It should be portable to other architectures. Right now it assumes little-endian, unaligned, 16-bit address space. If I ever make this work for the 6502, I'll try the Z80 next.
Attachments
B-em v-2.2_005.png

User avatar
danielj
Posts: 5364
Joined: Thu Oct 02, 2008 4:51 pm
Location: Manchester

Re: Cowgol achieves first light!

Postby danielj » Sat Aug 19, 2017 5:38 am

=D> :D
Excellent work! :D

d.

dp11
Posts: 708
Joined: Sun Aug 12, 2012 8:47 pm

Re: Cowgol achieves first light!

Postby dp11 » Sat Aug 19, 2017 8:03 am

This is excellent work. As you have found memory allocation instead of a stack often proves how little space a program needs. For me the backend is important. Peephole optimisation should quickly help. E.g jsr label RTS becomes jmp label. Valueflow will save lots extra loads. Automatic inlining of small and single use functions helps too. Have a look at sdcc for peephole ideas if need.

User avatar
tricky
Posts: 1921
Joined: Tue Jun 21, 2011 8:25 am
Contact:

Re: Cowgol achieves first light!

Postby tricky » Sat Aug 19, 2017 10:08 am

Great start, well done.

When you are looking at peephole optimisations, it might be worth comparing your output with that produced by Daniel Dallmann (aka Poldi) 6502 optimizer (attached). I'm not saying use it, although I guess you could, I'm just saying it gives you a minimum target to hit ;)
Attachments
6502PeepHoleOptimiser.zip
(10.65 KiB) Downloaded 10 times

User avatar
hjalfi
Posts: 74
Joined: Sat May 13, 2017 10:17 pm
Location: Zürich, Switzelrand
Contact:

Re: Cowgol achieves first light!

Postby hjalfi » Sat Aug 19, 2017 5:16 pm

A peephole optimiser would be relatively straightforward to add --- it'd go between the codegen phase and the placer phase (so it still has access to labels). However, the output of the codegen phase doesn't preserve instruction boundaries; it looks like this:

Code: Select all

000a: 07 BYTES 0xa9 0xff
0015: 07 BYTES 0xa2 0x01
0020: 07 BYTES 0xa0 0x00
002b: 07 BYTES 0x8d
0036: 08 ADDRESS thing_id=0x07c1 offset=0x0000
003c: 07 BYTES 0xa9
0047: 0b ADDRESSLO thing_id=0x021f offset=0x0000
004d: 07 BYTES 0x85
0058: 0b ADDRESSLO thing_id=0x03c3 offset=0x0000
005e: 07 BYTES 0xa9
0069: 0c ADDRESSHI thing_id=0x021f offset=0x0000
(and so on, and so on)


So either the optimiser would need to reconstruct the instructions, or else I'd need to change the internal representation so that each output iop was a 6502 instruction. Not hard, but a thing for later.

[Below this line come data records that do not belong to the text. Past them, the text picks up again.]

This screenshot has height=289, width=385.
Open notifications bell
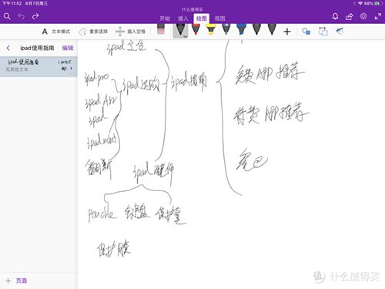335,16
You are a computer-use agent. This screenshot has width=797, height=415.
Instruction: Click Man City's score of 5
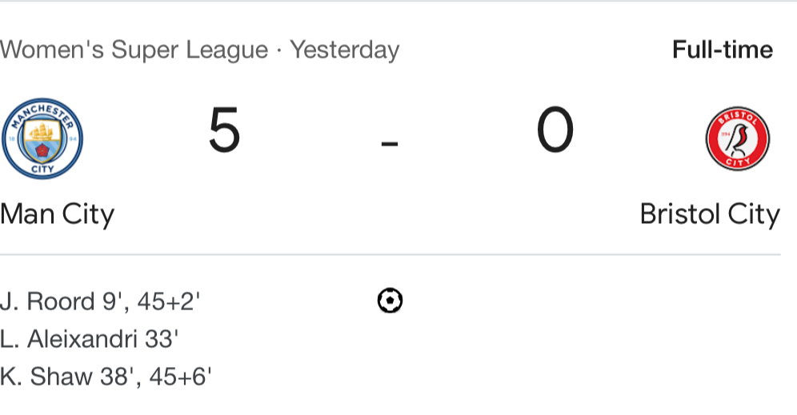click(224, 131)
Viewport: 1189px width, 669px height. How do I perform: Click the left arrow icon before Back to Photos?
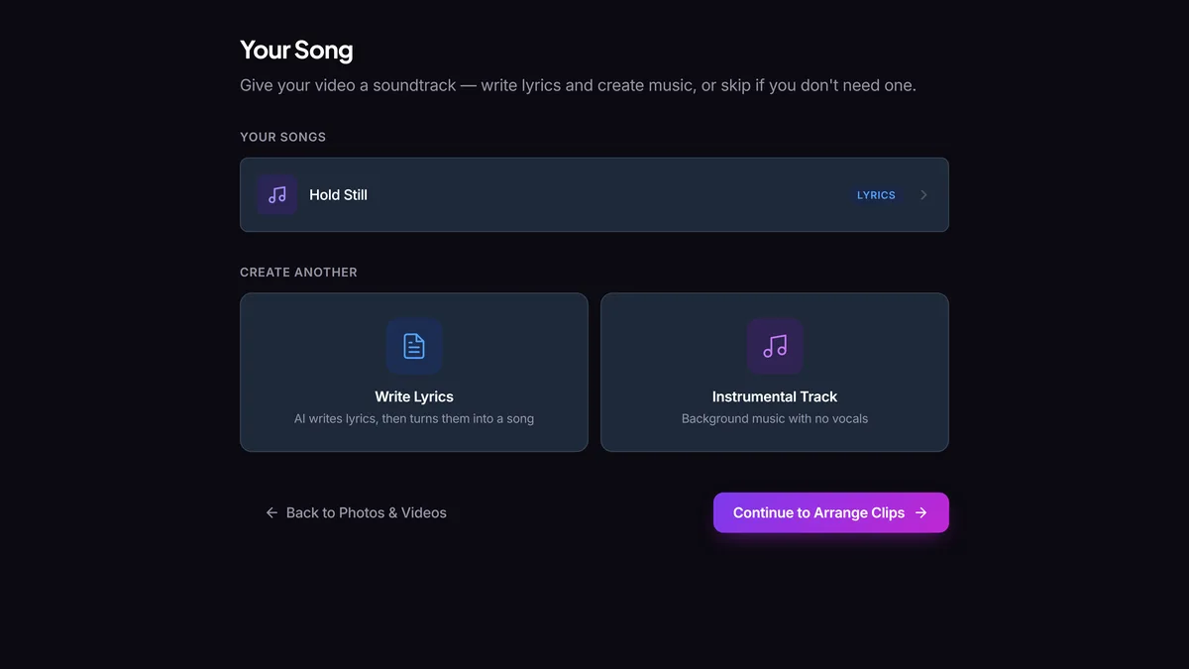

The big win, though, is better variable memory assignment. Because cowgol's based around a memory machine, it does lots of copies, which is expensive on the 6502 (well, everything is expensive on the 6502). This:

Code: Select all

sub print_with_newline(string: [int8])
   print(string);
   print_newline();
end sub;


...turns into this:

Code: Select all

        ldy     #$01
LFFD5:  lda     $0E61,y
        sta     $00,y -- the code generator actually produced sta ($00), y here; that's a bug
        dey
        bmi     LFFD5
        jsr     L0E03
        jsr     L0E30
LFFE3:  rts


(Although I notice I'm using a loop --- because I'm copying to zero page here, the unrolled version is exactly the same size, so I might as well unroll it...)

If I could assign the parameter of print_with_newline() to the same memory location as the parameter of print(), then I wouldn't need the copy at all. That'd be a really big win and would save huge amounts of space. But figuring out when it's safe to do this is essentially a global register allocation problem, and if you go look up intractable NP-hard problems in a computer science text, they'll frequently say "an example of such a problem is global register allocation"... to do a good job you'd need to do split variable liveness and, probably, go into SSA form, and I really don't think a 6502-grade machine has enough memory.

Anyway, right now I'm more concentrating on making it produce correct code. I've already found a tonne of bugs. Next stop: proper unit tests. And a build system. Ugh.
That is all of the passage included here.